TEXTO PARA LEITURA:
Mesmo com respaldo técnico e estrutura montada para a área, as administrações públicas ainda tropeçam e erram feio na hora de elaborar editais e contratos.

"Há um legalismo exagerado", critica o professor Dalmo de Abreu Dallari, um dos mais renomados juristas do País, ao admitir os erros jurídicos em decisões de autoridades administrativas.

Para Dallari, os procuradores municipais devem inverter o velho chavão do não pode para o como pode. "Sem dúvida, seria a solução de muitos problemas e até mesmo para se evitar equívocos jurídicos futuros", afirmou, com base na experiência quando comandou a Secretaria dos Negócios Jurídicos da Prefeitura de São Paulo, de 1990 a 1992, na primeira gestão do PT na cidade, Luiza Erundina, hoje filiada ao PSB.

Nesse caso, o professor emérito da Faculdade de Direito da USP (Universidade de São Paulo), ressalta que o procurador passa a ter uma responsabilidade maior. "Dá trabalho. Ele tem de estudar muito para garantir a legalidade dentro dos princípios constitucionais da moralidade e da ética pública", receita o jurista.

O advogado José Carlos Macruz, que integra a Assessoria Jurídica do Cepam (Centro de Estudos e Pesquisas de Administração Municipal), concorda que existe um conceito equivocado do que não é possível fazer com base na legislação.

Para Macruz, os erros jurídicos cometidos pela gestão pública ocorrem em razão das mudanças constantes das normas e regras, da produção legislativa intensa e do volume de desenvolvimento tecnológico. "Em alguns casos, existe também a falta de preparo ou menos experiência de quem executa as atividades na administração pública", ressalta.

PROBLEMA PROPOSTO:
Prossiga com o texto sobre os erros jurídicos das administrações públicas, começando logo após a última frase apresentada.

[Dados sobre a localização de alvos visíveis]
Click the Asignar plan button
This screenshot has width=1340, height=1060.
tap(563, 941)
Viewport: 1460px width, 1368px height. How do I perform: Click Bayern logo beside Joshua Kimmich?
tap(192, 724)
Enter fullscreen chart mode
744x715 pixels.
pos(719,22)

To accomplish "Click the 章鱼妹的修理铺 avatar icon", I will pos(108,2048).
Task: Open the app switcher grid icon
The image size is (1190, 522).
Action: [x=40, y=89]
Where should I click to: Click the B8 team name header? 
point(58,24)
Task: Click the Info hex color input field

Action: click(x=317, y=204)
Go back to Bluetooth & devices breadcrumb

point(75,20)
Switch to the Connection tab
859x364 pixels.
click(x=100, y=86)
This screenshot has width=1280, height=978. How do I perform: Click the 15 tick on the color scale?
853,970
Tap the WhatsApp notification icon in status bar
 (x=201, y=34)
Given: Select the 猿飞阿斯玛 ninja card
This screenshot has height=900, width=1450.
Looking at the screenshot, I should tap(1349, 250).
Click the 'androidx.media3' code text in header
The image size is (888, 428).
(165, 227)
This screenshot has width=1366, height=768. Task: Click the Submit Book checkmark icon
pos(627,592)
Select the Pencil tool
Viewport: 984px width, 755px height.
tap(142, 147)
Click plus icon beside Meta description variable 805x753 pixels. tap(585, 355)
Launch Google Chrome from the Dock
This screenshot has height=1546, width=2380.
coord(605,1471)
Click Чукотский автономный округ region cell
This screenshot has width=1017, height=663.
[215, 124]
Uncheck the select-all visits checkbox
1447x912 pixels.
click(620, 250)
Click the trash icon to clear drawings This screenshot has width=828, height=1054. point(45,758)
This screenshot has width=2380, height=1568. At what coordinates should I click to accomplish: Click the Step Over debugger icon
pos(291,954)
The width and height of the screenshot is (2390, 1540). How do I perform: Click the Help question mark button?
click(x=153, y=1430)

RESPOSTA À TAREFA:
A fim de incorrer em atos de improbidade administrativa, o secretário de Assuntos Jurídicos da Prefeitura de Santo André, Niljanil Bueno Brasil, garante que reza a cartilha do administrador público, prevista no artigo 37 da Constituição Federal. "Só fazemos o que a lei permite", garante o secretário de confiança do chefe do Executivo, Aidan Ravin (PTB), independentemente dos interesses político-partidários.

Com exceção de Santo André, nenhuma das outras prefeituras da região autorizou entrevista com os secretários jurídicos, conforme solicitado pelo Diário.

Interesse político prevalece muitas vezes sobre o público

O conflito técnico-político é um dos motivos que geram os escorregões jurídicos na hora de legislar. No entanto, o jurista Dalmo de Abreu Dallari ressalta que o procurador público deve ter consciência de que representa o povo, e não o governante.

Infelizmente, não é o que se vê na prática. O interesse político sobressai, na maioria dos casos, acima do interesse público. "Às vezes, os interesses momentâneos e a ânsia arrecadatória em tributos provocam essa mudança de conceito", afirma Anis Kfouri Júnior, presidente da Comissão de Qualificação e Fiscalização do Serviço Público da OAB (Ordem dos Advogados do Brasil) de São Paulo.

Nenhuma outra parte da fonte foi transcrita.